[tei-council] biblscope and imprint

Mon Nov 5 09:29:48 EST 2012

That document is helpful.  What wasn't clear to me about BCP 47 is 
whether you could only use a script subtag in combination with a 
language subtag if they were listed in combination in the IANA registry 
(as some are).  Whereas this W3C guide explicitly says you can only use 
extended language subtags with certain languages, I see that it 
explicitly says you can use a script subtag with any language when it's 
not written in the script given for "suppress script".  And, as we see, 
it even gives the examples of Russian "transcribed into the Latin script".

So if you encounter "ru-Latn", you're stuck figuring out which 
transliteration scheme was used (or whether the author just invented one).

--Kevin

On 11/5/12 8:25 AM, Martin Holmes wrote:
> The W3C guide to using language subtags actually uses ru-Latn as the
> specific example for script subtags:
>
> "Script subtags should only be used as part of a language tag when the
> script adds some useful distinguishing information to the tag. Usually
> this is because a language is written in more than one script or because
> the content has been transcribed into a script that is unusual to the
> language (so one might tag Russian transcribed into the Latin script
> with a tag such as ru-Latn)."
>
> <http://www.w3.org/International/questions/qa-choosing-language-tags>
>
> So I think Kevin might be misunderstanding BCP 47, and ru-Latn should be
> used.
>
> Cheers,
> Martin
>
> On 12-11-04 09:49 PM, Kevin Hawkins wrote:
>> On 11/4/12 7:52 AM, Lou Burnard wrote:
>>> Firstly the comment that using "ru" for Russian transliterated in Roman
>>> characters is simply "underspecified" seems to me rather to miss the
>>> point.
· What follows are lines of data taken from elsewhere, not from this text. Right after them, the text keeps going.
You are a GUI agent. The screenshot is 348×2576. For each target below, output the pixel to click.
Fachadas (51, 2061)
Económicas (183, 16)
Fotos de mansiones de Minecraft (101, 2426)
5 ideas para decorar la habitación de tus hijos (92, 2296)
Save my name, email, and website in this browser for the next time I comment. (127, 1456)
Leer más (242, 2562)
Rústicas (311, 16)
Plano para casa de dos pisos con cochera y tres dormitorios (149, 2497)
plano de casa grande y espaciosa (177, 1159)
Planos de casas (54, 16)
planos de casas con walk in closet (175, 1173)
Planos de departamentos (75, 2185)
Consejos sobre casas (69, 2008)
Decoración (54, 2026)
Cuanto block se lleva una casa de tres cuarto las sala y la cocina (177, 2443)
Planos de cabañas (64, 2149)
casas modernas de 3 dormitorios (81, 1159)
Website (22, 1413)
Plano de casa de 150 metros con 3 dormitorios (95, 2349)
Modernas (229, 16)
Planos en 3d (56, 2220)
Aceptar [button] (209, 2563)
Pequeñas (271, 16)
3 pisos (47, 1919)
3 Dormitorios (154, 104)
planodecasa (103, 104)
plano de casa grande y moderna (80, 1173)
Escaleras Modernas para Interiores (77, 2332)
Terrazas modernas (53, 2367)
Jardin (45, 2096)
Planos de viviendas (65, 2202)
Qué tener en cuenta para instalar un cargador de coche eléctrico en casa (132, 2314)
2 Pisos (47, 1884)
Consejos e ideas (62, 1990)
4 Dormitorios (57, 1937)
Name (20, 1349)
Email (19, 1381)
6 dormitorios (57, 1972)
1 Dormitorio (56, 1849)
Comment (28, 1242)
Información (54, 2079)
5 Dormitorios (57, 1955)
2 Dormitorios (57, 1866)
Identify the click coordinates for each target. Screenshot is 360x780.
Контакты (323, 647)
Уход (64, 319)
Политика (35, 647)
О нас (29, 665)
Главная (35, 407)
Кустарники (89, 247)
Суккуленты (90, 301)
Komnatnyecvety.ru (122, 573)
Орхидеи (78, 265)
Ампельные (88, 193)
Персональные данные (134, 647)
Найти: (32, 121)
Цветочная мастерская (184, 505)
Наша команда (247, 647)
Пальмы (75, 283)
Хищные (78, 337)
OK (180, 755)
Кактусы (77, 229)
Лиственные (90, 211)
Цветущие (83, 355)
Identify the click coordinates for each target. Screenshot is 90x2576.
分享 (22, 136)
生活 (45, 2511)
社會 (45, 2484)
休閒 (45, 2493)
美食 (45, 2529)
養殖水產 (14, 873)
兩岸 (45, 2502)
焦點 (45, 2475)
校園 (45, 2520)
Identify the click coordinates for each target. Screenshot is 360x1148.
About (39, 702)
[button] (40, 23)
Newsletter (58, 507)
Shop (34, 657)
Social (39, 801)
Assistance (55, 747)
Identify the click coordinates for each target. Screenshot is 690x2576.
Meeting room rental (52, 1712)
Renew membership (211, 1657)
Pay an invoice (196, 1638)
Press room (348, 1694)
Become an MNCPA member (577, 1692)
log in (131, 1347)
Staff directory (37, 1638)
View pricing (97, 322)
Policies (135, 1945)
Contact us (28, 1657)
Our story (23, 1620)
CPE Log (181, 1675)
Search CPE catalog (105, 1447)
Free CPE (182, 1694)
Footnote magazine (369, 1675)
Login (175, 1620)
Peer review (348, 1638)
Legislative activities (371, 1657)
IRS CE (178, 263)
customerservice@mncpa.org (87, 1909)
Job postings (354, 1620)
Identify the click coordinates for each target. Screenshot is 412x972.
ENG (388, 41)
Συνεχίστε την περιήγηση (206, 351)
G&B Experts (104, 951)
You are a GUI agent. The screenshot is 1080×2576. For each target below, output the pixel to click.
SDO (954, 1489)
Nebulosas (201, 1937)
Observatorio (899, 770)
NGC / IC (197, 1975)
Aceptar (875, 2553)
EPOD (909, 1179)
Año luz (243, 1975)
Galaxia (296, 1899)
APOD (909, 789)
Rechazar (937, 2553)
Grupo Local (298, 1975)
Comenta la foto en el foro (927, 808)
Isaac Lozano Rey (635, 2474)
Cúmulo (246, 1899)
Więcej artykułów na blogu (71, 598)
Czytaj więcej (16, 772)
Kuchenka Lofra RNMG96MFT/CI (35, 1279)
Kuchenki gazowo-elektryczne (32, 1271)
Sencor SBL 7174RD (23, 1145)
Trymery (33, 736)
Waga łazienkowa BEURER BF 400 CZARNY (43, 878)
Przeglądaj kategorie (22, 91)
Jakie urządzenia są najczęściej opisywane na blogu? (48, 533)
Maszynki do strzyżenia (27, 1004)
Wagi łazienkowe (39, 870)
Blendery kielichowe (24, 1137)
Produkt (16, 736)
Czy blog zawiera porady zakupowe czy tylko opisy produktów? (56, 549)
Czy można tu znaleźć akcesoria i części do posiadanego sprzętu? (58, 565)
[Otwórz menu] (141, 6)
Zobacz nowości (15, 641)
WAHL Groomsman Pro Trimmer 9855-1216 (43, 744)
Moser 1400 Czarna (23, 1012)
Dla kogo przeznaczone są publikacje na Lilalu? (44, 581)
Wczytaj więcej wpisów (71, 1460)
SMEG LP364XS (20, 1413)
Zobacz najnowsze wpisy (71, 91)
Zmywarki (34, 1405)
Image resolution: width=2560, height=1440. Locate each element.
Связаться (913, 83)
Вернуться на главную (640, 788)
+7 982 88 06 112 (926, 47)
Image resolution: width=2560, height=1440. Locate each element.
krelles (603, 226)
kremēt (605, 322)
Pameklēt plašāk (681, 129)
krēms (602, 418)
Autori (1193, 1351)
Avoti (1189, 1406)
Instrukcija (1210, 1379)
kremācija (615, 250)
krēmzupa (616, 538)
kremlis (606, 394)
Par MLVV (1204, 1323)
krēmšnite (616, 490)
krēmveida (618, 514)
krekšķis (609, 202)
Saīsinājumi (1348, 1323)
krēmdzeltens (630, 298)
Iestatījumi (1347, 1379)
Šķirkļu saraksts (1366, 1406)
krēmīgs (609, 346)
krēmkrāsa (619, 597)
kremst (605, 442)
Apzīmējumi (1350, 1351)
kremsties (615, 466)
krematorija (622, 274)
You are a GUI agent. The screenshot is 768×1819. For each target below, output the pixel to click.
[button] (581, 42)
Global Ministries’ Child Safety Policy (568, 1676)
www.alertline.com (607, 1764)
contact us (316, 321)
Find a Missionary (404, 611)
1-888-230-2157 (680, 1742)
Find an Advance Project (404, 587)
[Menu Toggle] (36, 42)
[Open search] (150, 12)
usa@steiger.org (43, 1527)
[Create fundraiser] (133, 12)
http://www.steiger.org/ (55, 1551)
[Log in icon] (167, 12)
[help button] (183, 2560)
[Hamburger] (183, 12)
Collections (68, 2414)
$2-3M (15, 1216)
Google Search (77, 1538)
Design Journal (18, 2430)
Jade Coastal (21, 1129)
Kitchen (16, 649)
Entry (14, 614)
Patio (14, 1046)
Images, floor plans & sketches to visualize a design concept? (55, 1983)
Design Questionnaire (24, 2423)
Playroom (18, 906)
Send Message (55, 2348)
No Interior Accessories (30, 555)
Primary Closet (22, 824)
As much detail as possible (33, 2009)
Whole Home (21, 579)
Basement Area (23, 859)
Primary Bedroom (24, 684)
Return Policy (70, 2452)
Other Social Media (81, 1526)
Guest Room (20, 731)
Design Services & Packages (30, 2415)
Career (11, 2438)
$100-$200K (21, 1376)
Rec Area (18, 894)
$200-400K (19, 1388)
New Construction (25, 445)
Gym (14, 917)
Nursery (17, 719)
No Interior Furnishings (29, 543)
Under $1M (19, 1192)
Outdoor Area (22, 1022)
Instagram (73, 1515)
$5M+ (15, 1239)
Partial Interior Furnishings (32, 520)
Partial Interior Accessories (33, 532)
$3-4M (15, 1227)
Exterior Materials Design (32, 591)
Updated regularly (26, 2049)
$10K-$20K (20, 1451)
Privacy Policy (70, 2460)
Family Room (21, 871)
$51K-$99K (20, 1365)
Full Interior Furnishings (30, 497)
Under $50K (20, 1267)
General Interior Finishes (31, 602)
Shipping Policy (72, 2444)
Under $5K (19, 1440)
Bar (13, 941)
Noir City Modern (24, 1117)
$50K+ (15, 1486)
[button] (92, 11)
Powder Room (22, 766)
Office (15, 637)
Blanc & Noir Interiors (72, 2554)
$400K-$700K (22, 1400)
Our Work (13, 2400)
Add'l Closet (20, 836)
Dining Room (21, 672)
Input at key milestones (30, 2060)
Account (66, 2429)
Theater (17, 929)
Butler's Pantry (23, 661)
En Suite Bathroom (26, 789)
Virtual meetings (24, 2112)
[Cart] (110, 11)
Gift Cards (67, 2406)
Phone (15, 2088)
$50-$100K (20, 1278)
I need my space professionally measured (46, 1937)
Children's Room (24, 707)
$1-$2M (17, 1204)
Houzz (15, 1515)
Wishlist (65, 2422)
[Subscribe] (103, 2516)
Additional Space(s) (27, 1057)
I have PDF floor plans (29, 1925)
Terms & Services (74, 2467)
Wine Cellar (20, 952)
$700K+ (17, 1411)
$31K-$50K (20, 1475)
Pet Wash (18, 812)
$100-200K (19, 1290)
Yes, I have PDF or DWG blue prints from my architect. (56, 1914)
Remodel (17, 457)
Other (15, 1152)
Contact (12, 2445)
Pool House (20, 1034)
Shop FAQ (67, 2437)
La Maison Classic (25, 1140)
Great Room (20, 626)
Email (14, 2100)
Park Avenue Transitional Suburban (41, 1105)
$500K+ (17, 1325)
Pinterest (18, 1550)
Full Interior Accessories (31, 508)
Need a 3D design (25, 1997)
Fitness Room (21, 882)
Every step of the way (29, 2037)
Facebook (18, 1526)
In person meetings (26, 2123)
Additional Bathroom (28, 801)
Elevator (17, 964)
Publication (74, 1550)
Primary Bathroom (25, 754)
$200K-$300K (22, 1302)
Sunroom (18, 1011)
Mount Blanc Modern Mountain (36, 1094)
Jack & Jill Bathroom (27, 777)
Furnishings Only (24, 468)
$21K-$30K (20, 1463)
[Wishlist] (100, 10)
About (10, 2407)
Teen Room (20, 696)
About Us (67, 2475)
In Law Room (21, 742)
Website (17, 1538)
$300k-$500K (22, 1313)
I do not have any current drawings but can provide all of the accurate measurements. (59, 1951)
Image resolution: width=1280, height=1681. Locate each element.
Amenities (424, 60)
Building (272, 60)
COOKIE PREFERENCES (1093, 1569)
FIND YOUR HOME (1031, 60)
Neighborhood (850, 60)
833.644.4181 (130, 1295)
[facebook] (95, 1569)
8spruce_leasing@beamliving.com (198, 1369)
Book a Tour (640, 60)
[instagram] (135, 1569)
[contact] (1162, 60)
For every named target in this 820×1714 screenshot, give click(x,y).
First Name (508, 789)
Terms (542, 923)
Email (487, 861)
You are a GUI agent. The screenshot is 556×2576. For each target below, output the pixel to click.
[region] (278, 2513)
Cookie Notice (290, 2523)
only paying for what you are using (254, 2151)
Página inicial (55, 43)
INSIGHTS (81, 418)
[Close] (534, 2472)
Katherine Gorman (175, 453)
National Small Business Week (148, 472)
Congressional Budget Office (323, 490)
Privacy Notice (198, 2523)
If I see something in a Unicode document which says it has
>>> xml:lang="ru" I expect to see proper Russian Unicode characters.
>>
>> Perhaps.  I meant that while you might think that, it wasn't clear to me
>> that the semantics of @xml:lang license that inference.  However, once I
>> looked at BCP 47 and the discussion of "suppress script" further, I
>> think it might indeed license Lou's inference.
>>
>>> Secondly, even if I am prepared to accept Romanized versions of those
>>> characters and figure out for myself what the Russian should have been,
>>> this is not entirely easy. There are several different (Wikipedia lists
>>> ten) possible Romanization schemes, which vary quite considerably. In
>>> some, for example, the sequence "ye" stands for the Russian letter that
>>> looks like a Roman "e"; in others this character is represented by "e",
>>> unless it is iotated by a preceding soft sign. So generating a correct
>>> Cyrillic version of this citation isn't easy, and neither is deciding
>>> which scheme we're dealing with here!
>>
>> BCP 47 allows for registering of variant subtags for systems of
>> transliteration, but it does not require this.  However, per the
>> discussion of "suppress script", it seems you effectively need to for
>> transliteration.
>>
>> This is puzzling.
>>
>>> Thirdly, this particular example is actually taken verbatim from a
>>> rather elderly ISO standard on bibliographic reference (ISO 690, 1987).
>>>      Hence we probably should not mess with its representation at all.
>>
>> I fully agree that as long as we are citing a citation in a source
>> document, we shouldn't go de-transliterating it!
>>
>>    >  (You
>>> can see it cited as a example in the Wikipedia entry for ISO_690,
>>> curiously enough).
>>
>> I imagine that someone writing or improving the Wikipedia article on ISO
>> 690 googled around to see what they could find and stumbled upon the
>> Guidelines ...
>>
>>> My guess, but I defer to the Russian expert in our midst, is that this
>>> uses the now deprecated ISO/R:1968 but without access to the original,
>>> it's hard to be sure, and without being sure I'd rather not try to
>>> convert it into proper Russian.
>>
>> Well, it looks like Lou not only tried, but as your resident Russian
>> expert I can say that he also succeeded.
>>
>>> All of which I suppose we can side-step cheerfully, by saying "ru-Latn",
>>> even though this particular combination isn't actually proposed in
>>> http://www.iana.org/assignments/language-subtag-registry, and even
>>> though this won't help anyone who *does* want to see the original title
>>> as it should have been presented!
>>
>> I, like Martin in a later message, used to think that BCP 47 allowed for
>> the various types of tags to be combined as you see fit, meaning that
>> "ru-Latn" would be allowed.  But a closer reading of BCP 47 now makes me
>> think that you can only use things in the IANA registry unless you use a
>> private use subtag.
>>
>> We could bring in Syd Bauman or Deborah Anderson to help us sort this
>> out, or we could take a shortcut by simply removing the @xml:lang on
>> this transliterated title.
>>
>> --Kevin
>>
>